Updated: November 15, 2014

If you've come around here before, you will have noticed a bunch of interesting things: Fascination with goats and minefields, humor de la extreme and yes, talk about EMET, which happens to stand for Enhanced Mitigation Experience Toolkit, a software created by Microsoft and designed to stop all kinds of exploits from pwning your boxen. In reality, it's more than that. It's a good coding ninja. Fail your OOP and the program goes down.

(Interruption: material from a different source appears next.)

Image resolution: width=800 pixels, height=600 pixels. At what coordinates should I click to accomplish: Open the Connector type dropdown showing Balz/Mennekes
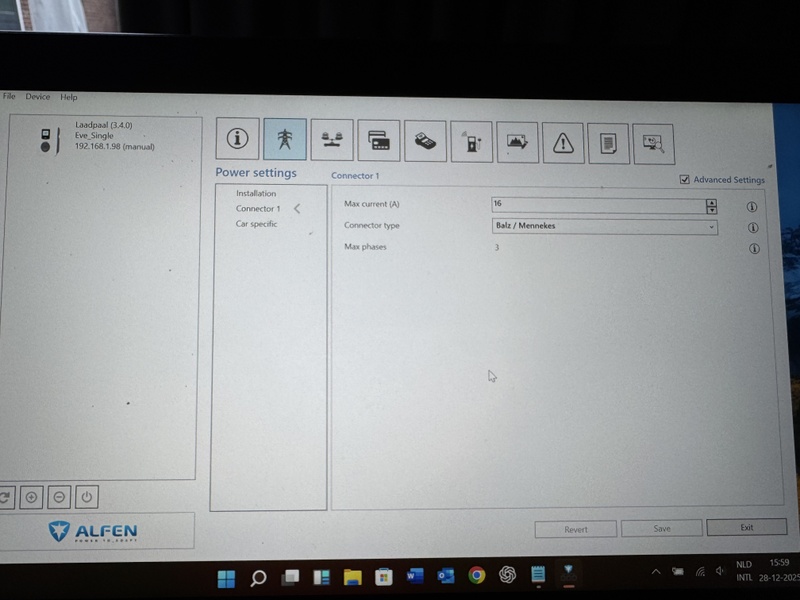point(712,226)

I really love the concept. Add your program into the EMET list, and from that moment on, it is monitored for violations in the memory space. It might be totally legit, but if it decides to misbehave, it will be stopped. That's what EMET does, and that's what makes it totally superior to all those would-be anti-malware nonsense programs. And now, we are going to take a look at the latest version five dot oh or one, whichever you prefer, and see what's new on the block. Follow me.

Teaser

EMET v5 at a glance

The installation is simple. You will need dotNET 4.0 installed. Then, the setup is just a few quick next-next-next clicks. If you have followed my very extensive guide and tutorial, linked earlier at the beginning of this article, you will know your way around. Like EMET 4.0, the latest edition asks you whether you want to retain your old settings, if you had the software installed before, or use a recommended set, which essentially wipes your rule slate clean.

Initial setup

The main GUI is identical to what we've seen in the past. You can change the skin if you don't like the flat white looks. Beyond that, the usage remains identical. You can setup system wide settings, list your applications, including wildcards, and configure the mitigations, and finally setup trust certificates for websites.

GUI

New skins

If you look at the default set, you will notice some of the programs do not have all of the mitigations enabled, probably because legitimate code triggers violations and causes the software to crash. Like I've mentioned earlier. This ought to help developers practice saner and safer coding, even though it is more demanding and difficult.

App mitigations

Certificates

Beyond that, v5 is identical to v4. The same simple logic applies. Now, this is not a tool for totally clueless users, but it is great for experienced people who seek simple, no-nonsense security for their Windows. And that's the magic of it.

Conclusion

I have praised EMET enough in the past. It's a simple, robust, non-intrusive tool that does its work by being as dumb as possible. There's no great cunning, just a set of coding rules, and if they don't get followed, cacky hits the fan, and hopefully, saves you from bigger damage. Very neat, and one of the best ideas to come out of Microsoft's forges.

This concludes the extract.